● TAREAS Y EJERCICIOS:
1. ¿Puedes resumir el fragmento en dos oraciones?
2. Sustituye "librería" por "papelería" en el pasaje del fragmento que empieza con las palabras que contienen "La lectura del" y termina con "que os conté.".
3. Según el fragmento, ¿en qué año entró en la universidad quien escribe?

● FRAGMENTO PROPORCIONADO:
________________

Revisitar la experiencia 3. «Hasta que empieza a brillar», de Andrés Nueman

 

La lectura del libro Cuando empieza a brillar de Andrés Neuman me ha hecho pensar en otro «capítulo» de estas «visitas a la experiencia».

Recuerdo que cuando entré en la universidad (1969) me encontré con el DUE (Diccionario de Uso del Español) escrito por doña María Moliner. Podía consultarlo en la biblioteca, pero preferí ir a la librería Cervantes y comprármelo allí, según la fórmula que os conté.

En el colegio había manejado diccionarios monolingües de español de la editorial VOX (por cierto, qué pena que esta palabra coincida con el nombre de… No lo voy a mencionar). También usé un diccionario de latín, otro de griego (en el bachillerato elegí la rama de letras) y uno de francés con el que mi abuela controlaba si aprendía el vocabulario; esto os sorprenderá, pero es que ella me tomaba la lección de todas las asignaturas, menos las de latín y griego. Volvamos al diccionario de español-francés. Doña Concha, mi abuela, apuntaba al lado de cada palabra las veces que yo necesitaba consultarla hasta que la memorizaba. En aquella época –antes de 1969–   las listas de palabras, que acompañaban los textos, eran la forma de aprender un idioma, junto con la traducción y la gramática. No reniego de ello. Me dio una base que durante un tiempo deseché y, después, tras mucha reflexión y muchas idas y venidas, he recuperado en lo que a mí me parece su justa medida.

Hay algo que siempre he defendido por encima de modas, y di saltos de alegría – metafóricos, claro– cuando leí esto, además entrecomillado, por ser palabras literales de mi admirada: Para poner y transmitir entusiasmo una necesita «creer en la capacidad de mejoramiento espiritual de la gente a quien va a servir, y en la eficacia de su misión».

Yo lo decía, lo digo, de forma menos espiritual: si no crees en la capacidad transformadora de la educación, en la capacidad de aprender de aquellas personas a quienes enseñas, ¿por qué te dedicas a enseñar?

________________

● DATOS PROPORCIONADOS:
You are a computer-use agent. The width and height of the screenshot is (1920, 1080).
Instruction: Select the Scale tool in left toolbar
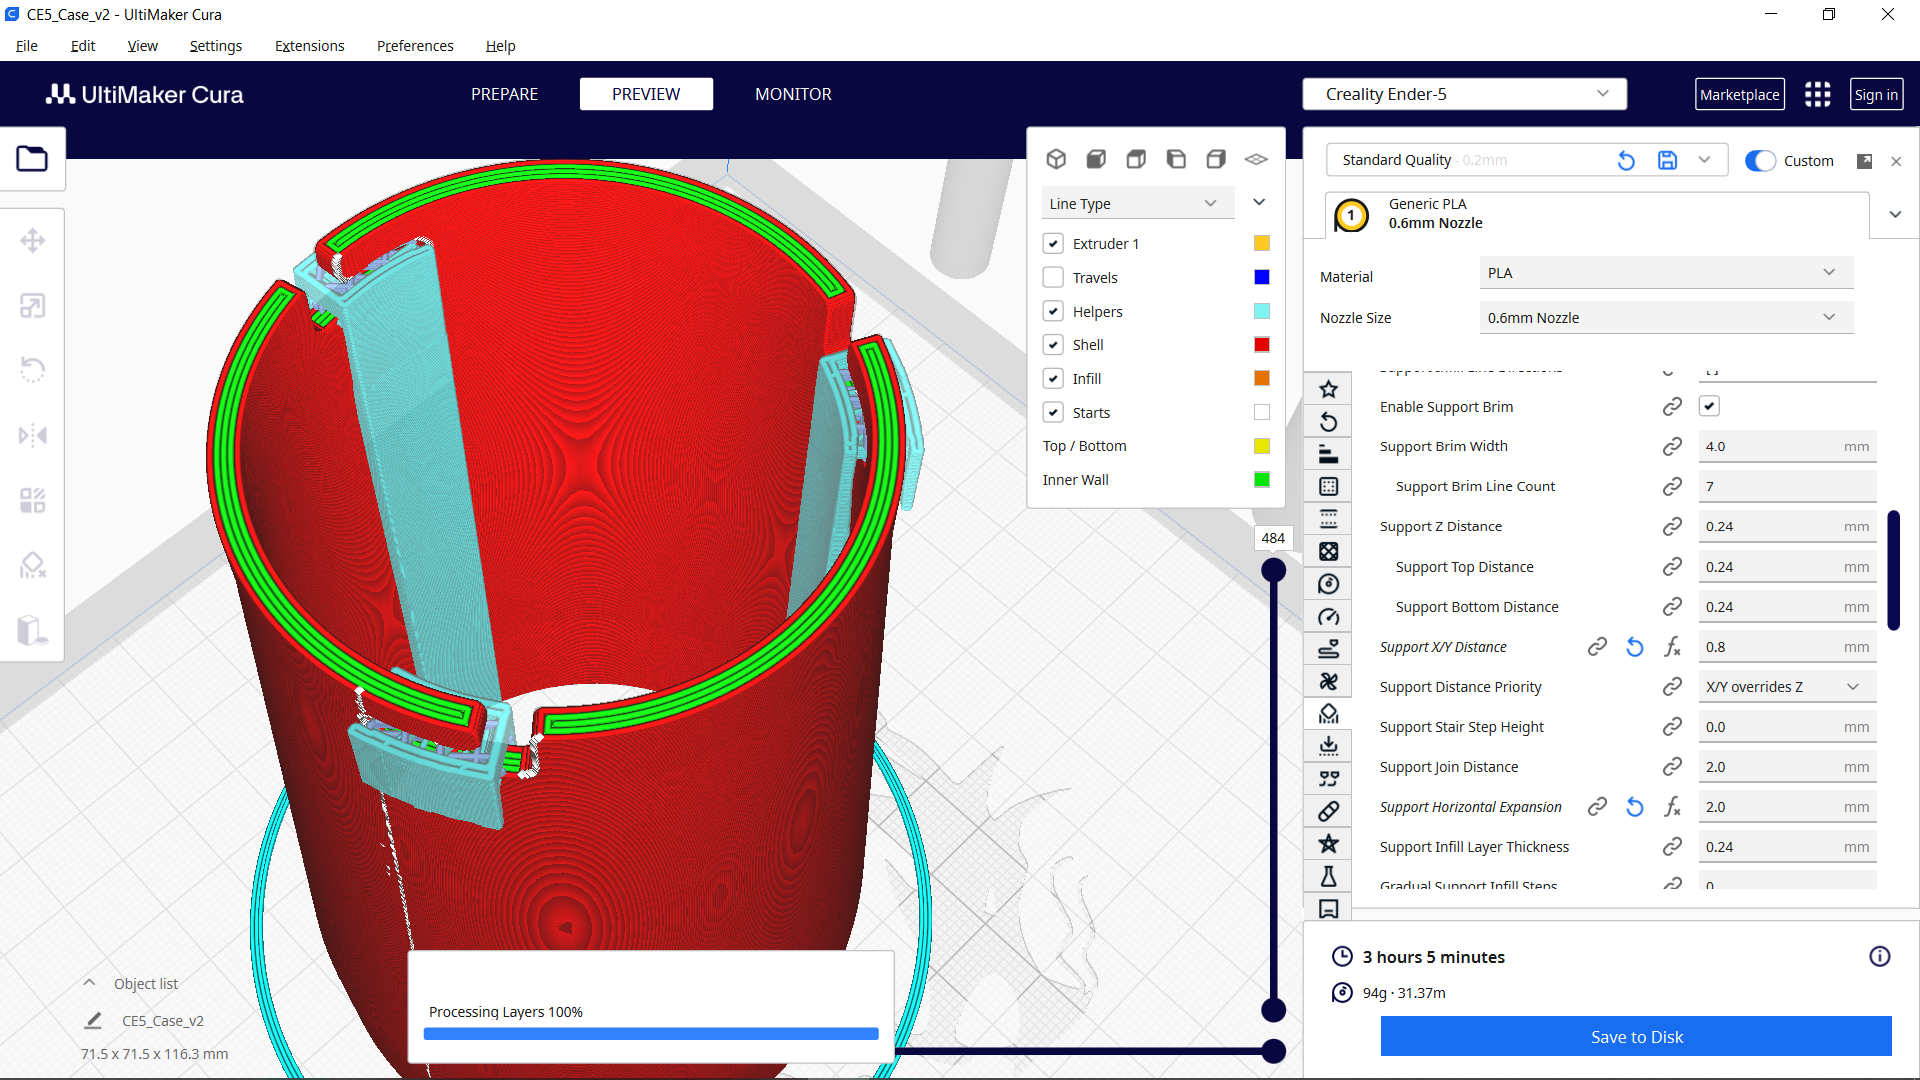pos(33,305)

________________

● SOLUCIONES:
1. La lectura de un libro de Andrés Neuman trae el recuerdo del Diccionario de Uso del Español de María Moliner, que quien escribe compró al entrar en la universidad en 1969, y de los diccionarios usados en el colegio, entre ellos uno de francés con el que su abuela controlaba si aprendía el vocabulario. El texto defiende además que quien enseña debe creer en la capacidad transformadora de la educación y en la capacidad de aprender de las personas a quienes enseña.

2.
La lectura del libro Cuando empieza a brillar de Andrés Neuman me ha hecho pensar en otro «capítulo» de estas «visitas a la experiencia».

Recuerdo que cuando entré en la universidad (1969) me encontré con el DUE (Diccionario de Uso del Español) escrito por doña María Moliner. Podía consultarlo en la biblioteca, pero preferí ir a la papelería Cervantes y comprármelo allí, según la fórmula que os conté.

3. En 1969.